ひびきあう心

2024年1月
副園長 瀬口哲夫

 2024年1月2日、羽田空港でJAL機の大事故が起きました。機内の窓から見える炎、侵入してくる煙、ドアをあけてという逼迫した乗客の声、子どもや赤ちゃんを抱きしめるお母さんの姿が映像として伝わってきました。どれほど怖い思いをされたことでしょう。全員が無事に脱出できたことがなによりでした。機長と連絡が出来ず、指示が得られず、機内放送が使えないCAの方々の対応が印象的でした。緊急時の対応はマニュアルもあり、繰り返し訓練もされていたのでしょうが、迷いや不安を見せずに、「姿勢を低くして!」「荷物を出さないでください!」と繰り返す、大きな、はっきりとした声に「不安に陥っている目の前の乗客の皆様を、この私が必ず守りぬく」という決然とした意思を感じました。機長の指示に頼らず、現場の状況をみてドアの閉鎖と開放を自分自身で判断、決断されたことは、同じように"いのち"を預かる保育士として見習うべきものでした。一方、乗客もよくCAさんを信じ、パニックを押さえて指示に従った乗客の方々も素晴らしいと思いました。

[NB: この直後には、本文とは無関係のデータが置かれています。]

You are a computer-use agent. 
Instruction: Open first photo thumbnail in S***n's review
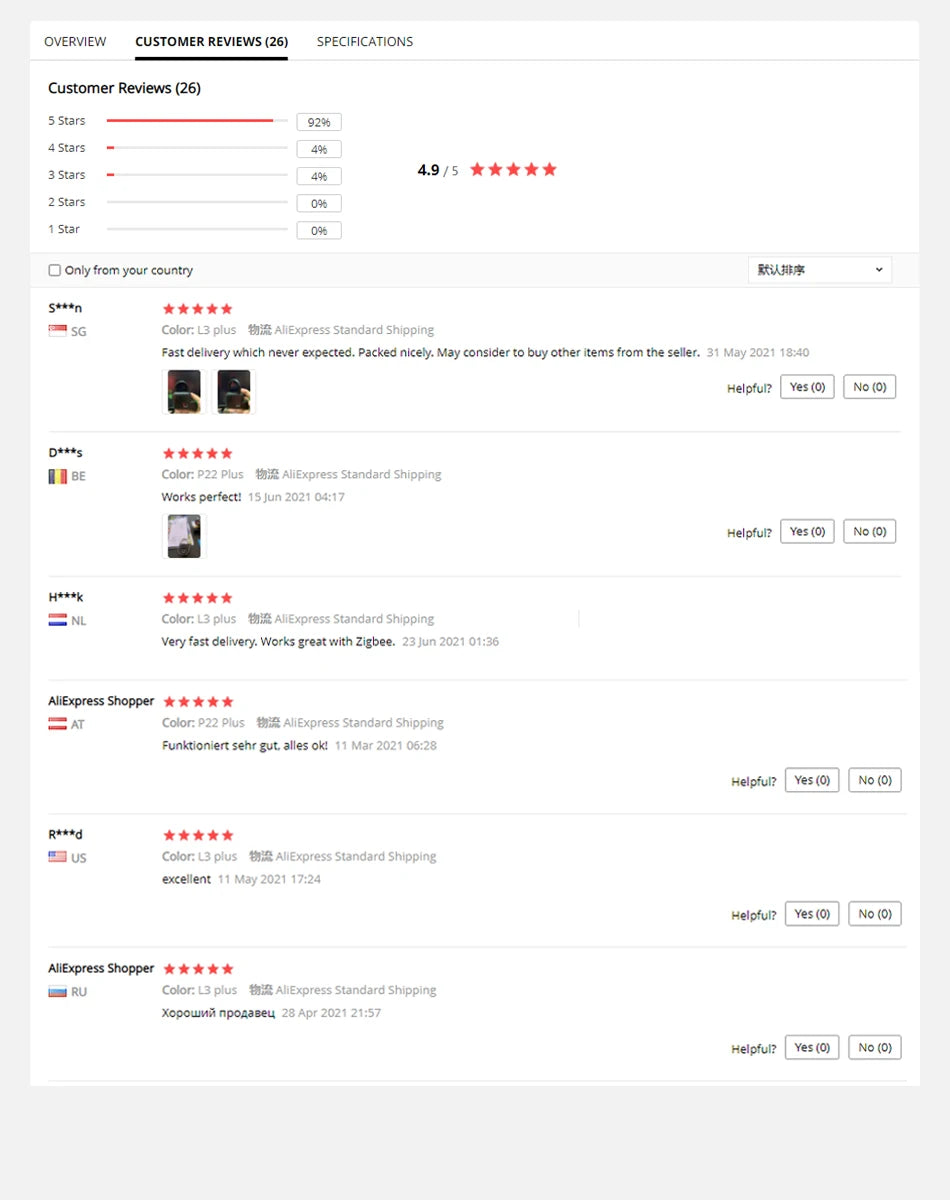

映像のなかで最も私の印象に残ったのは、CAさんが、赤ちゃんを抱いたお母さんにまずかけた「だいじょうぶですよ。姿勢を低くしてくださいね」という優しいひとことです。私たちは生きるなかで、思わぬ事態に遭遇し、混乱し、自分を失いそうになることがしばしば起きます。子どもを含め、人は思わぬことが起きると、パニックを起こします。その時に最も必要なことは、傍に人がいて、その人が混乱せずに、「大丈夫。私があなたと一緒にいますよ。」と言ってくれることだと思います。それによって、人は立ち上がり、歩み出すことが出来るのです。「大丈夫」という言葉には、それだけの強さがあるのだと思います。